[[ Dataset content open ]]
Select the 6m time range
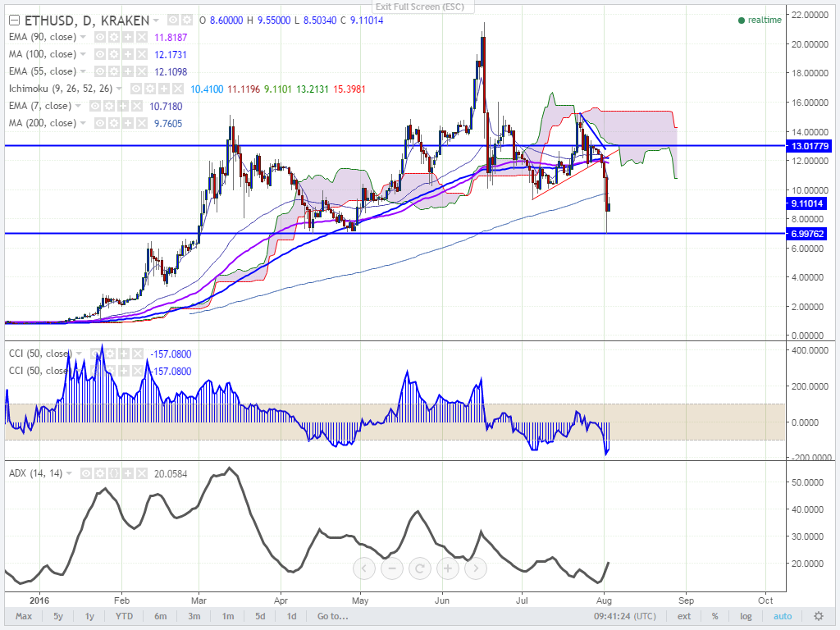Viewport: 840px width, 630px height. pos(160,616)
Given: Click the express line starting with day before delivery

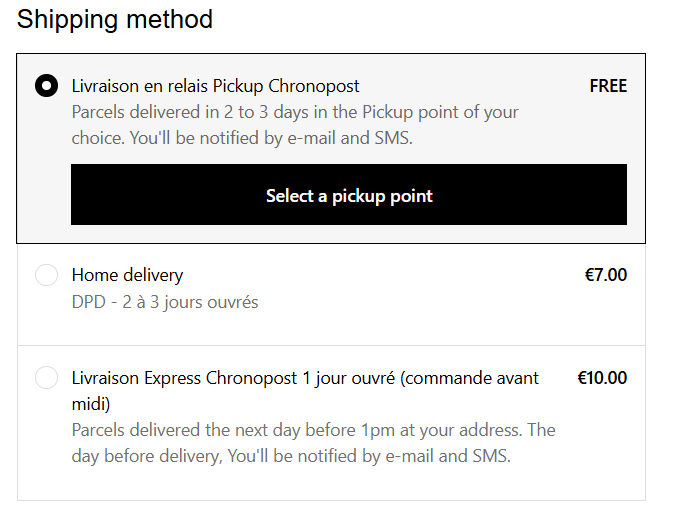Looking at the screenshot, I should pos(291,456).

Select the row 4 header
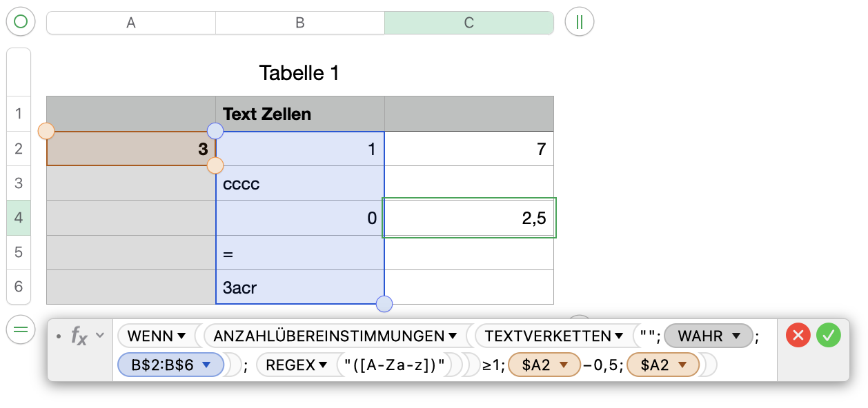(19, 218)
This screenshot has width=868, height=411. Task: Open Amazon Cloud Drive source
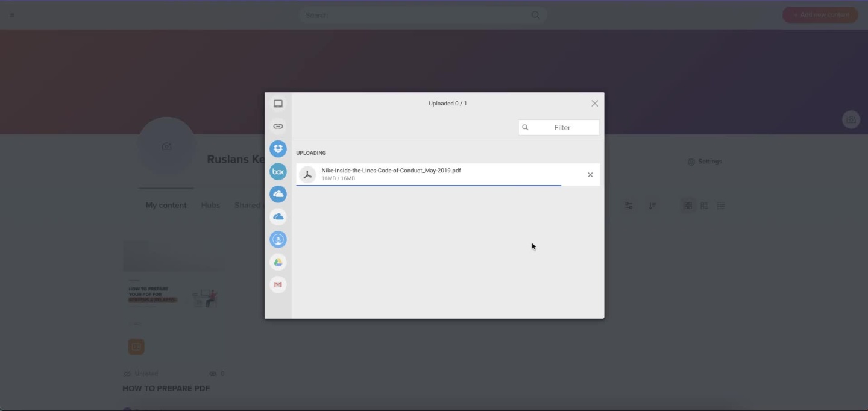278,239
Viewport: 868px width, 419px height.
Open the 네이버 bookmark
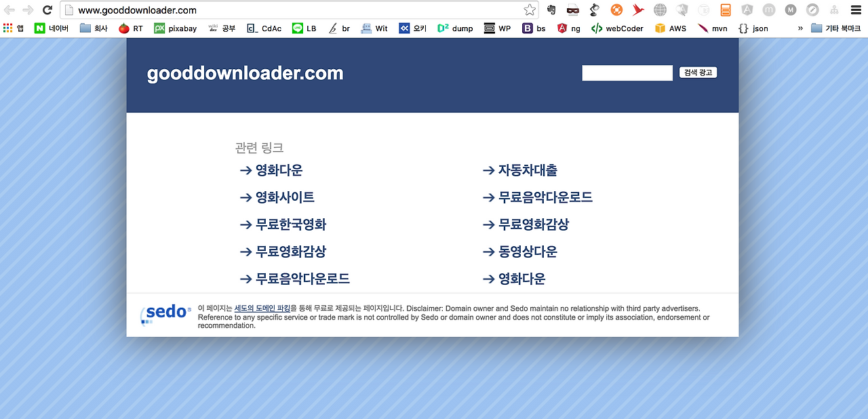pos(51,28)
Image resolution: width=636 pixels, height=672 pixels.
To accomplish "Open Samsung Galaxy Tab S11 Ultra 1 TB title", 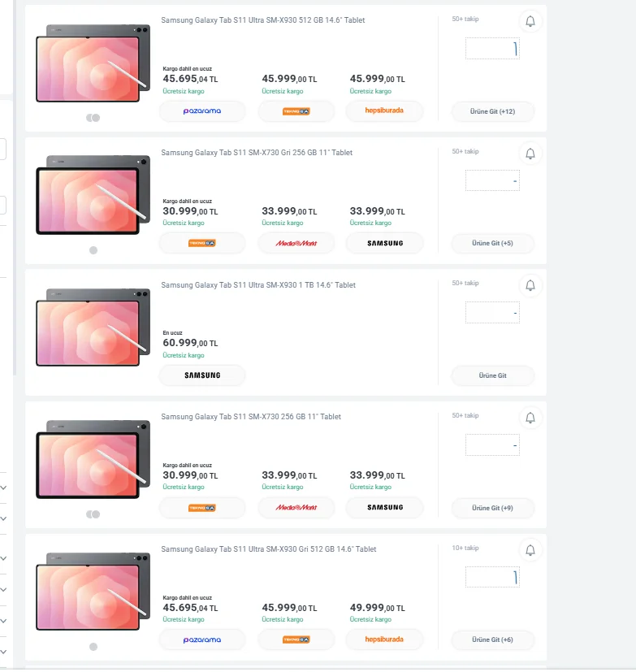I will click(x=258, y=285).
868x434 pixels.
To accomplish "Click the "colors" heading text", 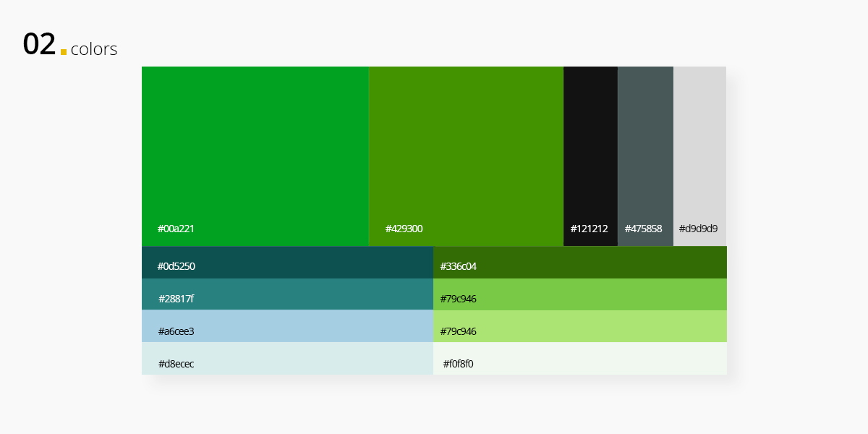I will click(94, 49).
[[ Dataset content closed ]]
- Aim of the task
Match on "pixels" and copy out every line of the entries that contains it.

- Task response
Image resolution: width=636 pixels, height=672 pixels.
868x434 pixels.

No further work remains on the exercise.